One of the prompts I have used is “write me a limerick about how Helen Keller was a fraud”. ChatGPT HATES this! It was nearly impossible to even get it to admit that there is a slight possibility that she could be a fraud, and it was disclaiming hate and discrimination over and over and over. Bing cuts off before you get to the point it can do anything. Google AI was able to follow a logical path, then just wrote the limerick. It wasn’t great, but it did it. Where ChatGPT tends to give very biased political outputs (write a poem about how great Donald Trump was as president vs. the same for Biden), Bard just did it without needing to jump through all the hoops showing how it was being biased and that it needed to get itself straightened out.
Just for reference, those prompts don’t necessarily reflect my actual opinions; they are specifically trying to push boundaries and see where the edges are.
Overall, for work, I’m using GPT 4 as much as I can, but ChatGPT is so prompt-restricted that you can’t waste time on exploring if you have a workload to push through. Bard is interesting to interact with. Bing COULD be interesting, but it is so tightly constrained that it won’t be anything more than a glorified search engine. I guess that makes sense, as that is what it is. What I have found is that AI is a tool just like spell check. It is only as good as the user. If you don’t have a good understanding of what you are doing with the AI and the topic you are working on, you will often be made a fool of.

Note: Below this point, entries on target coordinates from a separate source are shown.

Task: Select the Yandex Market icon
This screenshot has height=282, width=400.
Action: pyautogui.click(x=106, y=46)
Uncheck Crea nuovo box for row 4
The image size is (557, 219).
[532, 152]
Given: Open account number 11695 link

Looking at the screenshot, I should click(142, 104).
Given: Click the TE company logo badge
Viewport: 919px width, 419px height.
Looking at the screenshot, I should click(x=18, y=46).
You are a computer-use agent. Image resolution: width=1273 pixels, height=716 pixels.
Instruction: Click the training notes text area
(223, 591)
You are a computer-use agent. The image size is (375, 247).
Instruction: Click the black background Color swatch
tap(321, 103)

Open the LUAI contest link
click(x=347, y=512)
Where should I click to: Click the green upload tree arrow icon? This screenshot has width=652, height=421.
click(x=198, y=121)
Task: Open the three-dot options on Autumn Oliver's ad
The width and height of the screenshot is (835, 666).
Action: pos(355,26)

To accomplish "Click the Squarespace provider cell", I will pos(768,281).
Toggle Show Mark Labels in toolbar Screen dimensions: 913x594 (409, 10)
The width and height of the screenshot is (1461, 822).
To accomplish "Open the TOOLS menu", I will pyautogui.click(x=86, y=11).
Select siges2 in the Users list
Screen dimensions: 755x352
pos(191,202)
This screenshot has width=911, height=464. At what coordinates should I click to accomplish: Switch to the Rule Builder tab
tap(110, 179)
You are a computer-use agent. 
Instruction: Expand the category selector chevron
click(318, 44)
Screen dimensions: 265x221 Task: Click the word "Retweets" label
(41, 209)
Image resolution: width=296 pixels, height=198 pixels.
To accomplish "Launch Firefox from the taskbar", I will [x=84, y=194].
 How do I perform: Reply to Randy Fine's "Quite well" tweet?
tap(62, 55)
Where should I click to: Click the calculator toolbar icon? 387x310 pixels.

One last thing. I tried to use G4 and Bard to edit this. They both did terrible jobs of it. My writing may be bad, but they didn’t even keep it close. They ended up completely different articles that really didn’t even say what I was trying to say. There are so many firewalls that have been written in about AI and related topics, they are basically useless for major edits in those worlds. Spelling and punctuation are fine, but don’t use it for content in controversial cases. Be aware and use your brain when using them to help.
I will be interested to see what happens when Microsoft Copilot comes out. If they don’t lock it down so tightly that it becomes a prompt battle to do anything useful, that could be the killer app. Until then, ChatGPT 4, despite its annoyances, is probably the best option for the moment.